* _Consignes_
Répondez à ces questions à partir de l'article sur l'odeur des momies égyptiennes :
(a) Avec quelles universités les chercheurs ont-ils travaillé ?
(b) Combien de spécialistes en analyse olfactive ont été mobilisés ?
(c) Quels ingrédients l'analyse a-t-elle permis de repérer ?

Des scientifiques ont reniflé des momies égyptiennes antiques… et ont fait une découverte surprenante
Auteur: Simon Kabbaj
Les musées regorgent de trésors archéologiques, mais un élément essentiel du passé est souvent oublié : l’odeur. Derrière les vitrines et les sarcophages, les objets ont conservé des traces olfactives qui peuvent révéler des aspects insoupçonnés de leur histoire. Une équipe de chercheurs a récemment mené une étude innovante pour analyser l’odeur de momies égyptiennes antiques, offrant ainsi une nouvelle perspective sur les techniques d’embaumement et les substances utilisées.
1. Une approche sensorielle pour comprendre le passé

L’archéologie repose traditionnellement sur l’étude visuelle et matérielle des objets anciens, mais le patrimoine sensoriel émerge comme une nouvelle discipline qui explore l’histoire à travers l’odorat. L’un des chercheurs impliqués, spécialiste des senteurs patrimoniales, a déjà travaillé sur la reconstitution des odeurs de lieux historiques, comme la bibliothèque de la cathédrale Saint-Paul. Cette fois, son expertise a été sollicitée pour étudier l’odeur des momies égyptiennes, en collaboration avec les universités de Ljubljana et de Cracovie ainsi que le Musée égyptien du Caire.
2. Une étude minutieuse et non destructive

L’étude des momies doit se faire avec le plus grand respect et en suivant des protocoles stricts. Afin de ne pas endommager ces corps millénaires, les chercheurs ont utilisé une approche non invasive : ils ont capturé l’air contenu dans les sarcophages pour en analyser les composés volatils. Cette méthode a permis de préserver l’intégrité des momies tout en récoltant des données essentielles sur leur composition chimique et les matériaux utilisés pour leur conservation.
3. Une équipe d’experts au service de l’odorat

our cette expérience unique, huit spécialistes en analyse olfactive ont été mobilisés. Certains avaient déjà travaillé sur des projets similaires, tandis que d’autres étaient des conservateurs du Musée égyptien spécialement formés à la reconnaissance des odeurs. Leur mission : décrire et catégoriser les senteurs perçues à partir des échantillons d’air prélevés dans les sarcophages.
4. Des résultats surprenants : des senteurs agréables et inattendues

Contrairement aux idées reçues, les momies égyptiennes ne dégagent pas de mauvaises odeurs. Bien au contraire, l’analyse olfactive a révélé des senteurs boisées, florales, épicées et résineuses, évoquant des parfums raffinés. Parmi les ingrédients détectés, on retrouve l’encens, la myrrhe, la cannelle et des huiles de conifères, tous utilisés pour honorer les défunts et préserver leur corps.

* _Données de travail_
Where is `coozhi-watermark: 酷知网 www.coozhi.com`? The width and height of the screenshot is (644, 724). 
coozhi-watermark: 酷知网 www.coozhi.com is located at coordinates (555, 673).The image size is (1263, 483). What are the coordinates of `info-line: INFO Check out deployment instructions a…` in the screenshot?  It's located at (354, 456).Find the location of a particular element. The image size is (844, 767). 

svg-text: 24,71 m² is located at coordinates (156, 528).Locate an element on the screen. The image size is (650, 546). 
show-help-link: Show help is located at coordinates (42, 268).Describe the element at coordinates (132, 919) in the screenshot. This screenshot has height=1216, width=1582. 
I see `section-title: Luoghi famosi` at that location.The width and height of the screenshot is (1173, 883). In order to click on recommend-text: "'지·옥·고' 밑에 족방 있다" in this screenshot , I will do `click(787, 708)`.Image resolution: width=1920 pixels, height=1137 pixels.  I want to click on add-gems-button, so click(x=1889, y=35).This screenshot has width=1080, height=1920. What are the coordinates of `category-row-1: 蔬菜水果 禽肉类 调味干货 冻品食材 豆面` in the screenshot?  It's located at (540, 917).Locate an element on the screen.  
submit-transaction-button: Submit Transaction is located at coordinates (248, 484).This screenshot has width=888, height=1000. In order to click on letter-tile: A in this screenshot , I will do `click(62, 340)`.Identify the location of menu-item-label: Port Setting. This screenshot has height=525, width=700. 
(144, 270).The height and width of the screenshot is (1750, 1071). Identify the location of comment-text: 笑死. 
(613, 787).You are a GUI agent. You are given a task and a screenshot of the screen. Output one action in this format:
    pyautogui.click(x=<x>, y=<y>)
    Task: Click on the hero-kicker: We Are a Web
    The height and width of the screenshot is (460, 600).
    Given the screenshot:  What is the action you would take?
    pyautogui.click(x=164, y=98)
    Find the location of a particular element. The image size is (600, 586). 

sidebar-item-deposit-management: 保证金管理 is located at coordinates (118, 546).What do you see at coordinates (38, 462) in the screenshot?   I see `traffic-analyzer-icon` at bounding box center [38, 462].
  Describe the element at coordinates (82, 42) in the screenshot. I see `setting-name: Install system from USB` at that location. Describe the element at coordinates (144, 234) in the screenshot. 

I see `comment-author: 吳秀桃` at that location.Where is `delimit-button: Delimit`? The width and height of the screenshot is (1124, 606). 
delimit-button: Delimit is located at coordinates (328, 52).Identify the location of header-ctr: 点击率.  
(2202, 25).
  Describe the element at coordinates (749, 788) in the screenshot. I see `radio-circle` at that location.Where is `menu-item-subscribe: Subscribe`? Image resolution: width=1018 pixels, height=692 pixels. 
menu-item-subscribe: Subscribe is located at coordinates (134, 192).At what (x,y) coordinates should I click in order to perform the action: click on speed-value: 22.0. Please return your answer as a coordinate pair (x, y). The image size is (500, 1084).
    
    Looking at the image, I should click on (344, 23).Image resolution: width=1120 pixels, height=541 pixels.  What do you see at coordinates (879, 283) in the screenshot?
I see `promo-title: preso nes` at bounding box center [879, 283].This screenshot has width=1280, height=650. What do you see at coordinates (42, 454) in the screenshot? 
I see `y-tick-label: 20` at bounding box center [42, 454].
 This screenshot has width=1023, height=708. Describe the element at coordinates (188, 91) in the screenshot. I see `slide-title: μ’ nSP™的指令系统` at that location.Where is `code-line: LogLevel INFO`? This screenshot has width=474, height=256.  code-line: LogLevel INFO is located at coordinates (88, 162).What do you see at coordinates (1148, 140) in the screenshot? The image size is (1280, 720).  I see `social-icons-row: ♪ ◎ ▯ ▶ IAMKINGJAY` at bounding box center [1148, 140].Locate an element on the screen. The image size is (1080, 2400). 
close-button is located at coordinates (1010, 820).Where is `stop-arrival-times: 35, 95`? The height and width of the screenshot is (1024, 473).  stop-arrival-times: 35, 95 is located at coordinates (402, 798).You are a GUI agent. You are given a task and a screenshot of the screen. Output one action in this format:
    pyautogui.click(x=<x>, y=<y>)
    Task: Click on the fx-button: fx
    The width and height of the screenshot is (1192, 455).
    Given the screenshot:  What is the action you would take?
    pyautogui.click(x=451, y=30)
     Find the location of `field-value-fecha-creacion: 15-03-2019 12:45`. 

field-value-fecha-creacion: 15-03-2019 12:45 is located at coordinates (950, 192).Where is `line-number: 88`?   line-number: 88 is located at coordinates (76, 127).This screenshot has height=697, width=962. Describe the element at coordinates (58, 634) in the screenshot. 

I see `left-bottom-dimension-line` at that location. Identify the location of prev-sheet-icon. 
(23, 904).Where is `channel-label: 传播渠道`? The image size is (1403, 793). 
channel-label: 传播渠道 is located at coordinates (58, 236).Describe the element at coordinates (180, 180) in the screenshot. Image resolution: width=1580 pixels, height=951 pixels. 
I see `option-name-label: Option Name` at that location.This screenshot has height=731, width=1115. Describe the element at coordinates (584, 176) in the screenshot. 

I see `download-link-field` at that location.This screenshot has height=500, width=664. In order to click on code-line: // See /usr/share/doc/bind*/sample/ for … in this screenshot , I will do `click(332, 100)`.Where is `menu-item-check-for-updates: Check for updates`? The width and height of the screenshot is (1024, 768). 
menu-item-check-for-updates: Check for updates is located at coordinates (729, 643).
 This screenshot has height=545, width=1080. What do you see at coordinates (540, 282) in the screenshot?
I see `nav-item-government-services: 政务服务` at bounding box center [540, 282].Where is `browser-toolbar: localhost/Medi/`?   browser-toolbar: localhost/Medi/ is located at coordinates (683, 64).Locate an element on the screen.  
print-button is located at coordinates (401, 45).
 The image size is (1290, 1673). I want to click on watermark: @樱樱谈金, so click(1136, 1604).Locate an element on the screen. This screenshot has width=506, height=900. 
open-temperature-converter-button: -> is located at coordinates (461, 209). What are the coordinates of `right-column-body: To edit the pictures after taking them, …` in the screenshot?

* _Corrigé_
(a) Les universités de Ljubljana et de Cracovie.
(b) Huit spécialistes.
(c) L'encens, la myrrhe, la cannelle et des huiles de conifères.